Select, from the material below, each line with "agent" in it.

──────────────────────────────

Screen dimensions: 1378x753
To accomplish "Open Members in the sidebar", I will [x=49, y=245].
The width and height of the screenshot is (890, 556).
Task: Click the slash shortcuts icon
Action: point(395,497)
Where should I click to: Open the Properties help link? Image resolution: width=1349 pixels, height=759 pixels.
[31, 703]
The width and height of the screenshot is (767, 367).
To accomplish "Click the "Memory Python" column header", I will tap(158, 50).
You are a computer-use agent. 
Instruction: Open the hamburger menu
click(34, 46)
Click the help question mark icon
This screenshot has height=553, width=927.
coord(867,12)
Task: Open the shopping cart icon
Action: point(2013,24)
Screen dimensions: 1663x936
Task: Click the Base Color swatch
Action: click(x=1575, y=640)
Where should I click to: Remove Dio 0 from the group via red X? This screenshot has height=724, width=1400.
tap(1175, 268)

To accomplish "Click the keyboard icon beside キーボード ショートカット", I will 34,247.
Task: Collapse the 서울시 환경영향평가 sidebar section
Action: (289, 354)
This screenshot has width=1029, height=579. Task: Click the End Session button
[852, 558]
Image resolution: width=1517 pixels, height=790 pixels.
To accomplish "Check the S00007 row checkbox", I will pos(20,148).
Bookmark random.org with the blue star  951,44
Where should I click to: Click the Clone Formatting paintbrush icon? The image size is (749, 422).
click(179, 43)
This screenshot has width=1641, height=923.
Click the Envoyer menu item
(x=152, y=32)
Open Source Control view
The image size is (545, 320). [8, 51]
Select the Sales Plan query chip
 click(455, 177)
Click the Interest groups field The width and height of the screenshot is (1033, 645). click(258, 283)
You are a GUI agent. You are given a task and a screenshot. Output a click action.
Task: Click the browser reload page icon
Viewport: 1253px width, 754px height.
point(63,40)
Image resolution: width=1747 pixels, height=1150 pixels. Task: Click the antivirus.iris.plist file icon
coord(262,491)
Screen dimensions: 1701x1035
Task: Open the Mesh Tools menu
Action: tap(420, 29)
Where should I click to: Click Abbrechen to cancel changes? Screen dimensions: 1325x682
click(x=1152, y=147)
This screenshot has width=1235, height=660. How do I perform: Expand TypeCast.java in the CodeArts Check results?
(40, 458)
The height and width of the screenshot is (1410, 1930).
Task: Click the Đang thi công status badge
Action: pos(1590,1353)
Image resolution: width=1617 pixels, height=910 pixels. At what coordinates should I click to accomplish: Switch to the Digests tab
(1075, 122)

──────────────────────────────

» **Solution**:
You are a computer-use agent. 
You are a GUI agent. You are given a task and a screenshot. Output a click action.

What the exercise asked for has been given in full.